Intervention de Jean-Luc Chetrit

Réunion du mercredi 29 mai 2019 à 9h35
Commission des affaires culturelles et de l'éducation

Jean-Luc Chetrit, directeur général de l'Union des marques :

J'ai apprécié l'intervention d'Aurore Bergé remettant ce sujet dans un contexte économique. Quel impact ce secteur de la publicité peut-il avoir sur le développement économique ? Des questions ont été posées à plusieurs reprises sur la façon dont les Français peuvent réagir à la publicité. Pour que la publicité contribue à la croissance de l'économie, il faut tenir compte du risque que les Français soient de plus en plus réticents à écouter et à regarder de la publicité.

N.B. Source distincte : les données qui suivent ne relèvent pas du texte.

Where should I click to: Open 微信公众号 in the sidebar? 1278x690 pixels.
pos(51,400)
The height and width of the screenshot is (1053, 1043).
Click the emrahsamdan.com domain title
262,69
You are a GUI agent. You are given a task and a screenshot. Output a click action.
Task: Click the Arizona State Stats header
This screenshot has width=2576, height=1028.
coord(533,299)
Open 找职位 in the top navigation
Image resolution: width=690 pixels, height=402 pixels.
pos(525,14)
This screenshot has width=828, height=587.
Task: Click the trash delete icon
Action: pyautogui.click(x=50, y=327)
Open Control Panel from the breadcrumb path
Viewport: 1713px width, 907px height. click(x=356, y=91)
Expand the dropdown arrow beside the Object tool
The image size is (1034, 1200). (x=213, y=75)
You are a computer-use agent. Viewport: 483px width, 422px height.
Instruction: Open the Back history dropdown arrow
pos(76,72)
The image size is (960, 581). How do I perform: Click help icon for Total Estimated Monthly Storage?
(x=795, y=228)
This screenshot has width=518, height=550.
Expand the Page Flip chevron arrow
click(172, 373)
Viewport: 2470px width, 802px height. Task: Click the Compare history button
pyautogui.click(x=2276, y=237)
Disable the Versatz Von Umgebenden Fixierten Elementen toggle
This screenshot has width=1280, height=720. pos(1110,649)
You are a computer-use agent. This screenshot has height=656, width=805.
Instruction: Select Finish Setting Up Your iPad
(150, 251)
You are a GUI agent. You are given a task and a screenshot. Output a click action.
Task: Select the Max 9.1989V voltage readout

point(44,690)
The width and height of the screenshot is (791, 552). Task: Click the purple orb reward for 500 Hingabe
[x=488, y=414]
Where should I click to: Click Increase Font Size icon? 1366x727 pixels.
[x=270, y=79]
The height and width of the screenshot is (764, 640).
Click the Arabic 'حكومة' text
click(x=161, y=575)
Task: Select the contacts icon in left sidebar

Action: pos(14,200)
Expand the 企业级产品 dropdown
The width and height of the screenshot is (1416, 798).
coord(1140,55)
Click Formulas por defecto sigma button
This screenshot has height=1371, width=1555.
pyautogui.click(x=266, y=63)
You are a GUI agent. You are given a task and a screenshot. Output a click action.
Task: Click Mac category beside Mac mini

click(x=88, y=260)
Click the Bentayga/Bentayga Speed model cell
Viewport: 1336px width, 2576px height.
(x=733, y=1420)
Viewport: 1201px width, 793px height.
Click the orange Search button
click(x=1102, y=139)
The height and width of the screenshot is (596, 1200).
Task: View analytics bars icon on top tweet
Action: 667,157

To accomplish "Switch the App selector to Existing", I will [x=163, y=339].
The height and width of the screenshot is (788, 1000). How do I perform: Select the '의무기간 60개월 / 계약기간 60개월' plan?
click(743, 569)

La transformation de l'Union des annonceurs en Union des marques n'est pas anodine. Les marques ont bien conscience qu'il ne suffit plus de diffuser de la publicité en quantité, comme une pression de la part de la marque. Nous ne sommes ni sourds, ni aveugles, nous entendons bien l'attente des Français d'avoir une publicité responsable, pertinente, respectueuse de leurs centres d'intérêt.

Vous posiez la question des freins à la publicité. Ces freins sont-ils règlementaires ou culturels ?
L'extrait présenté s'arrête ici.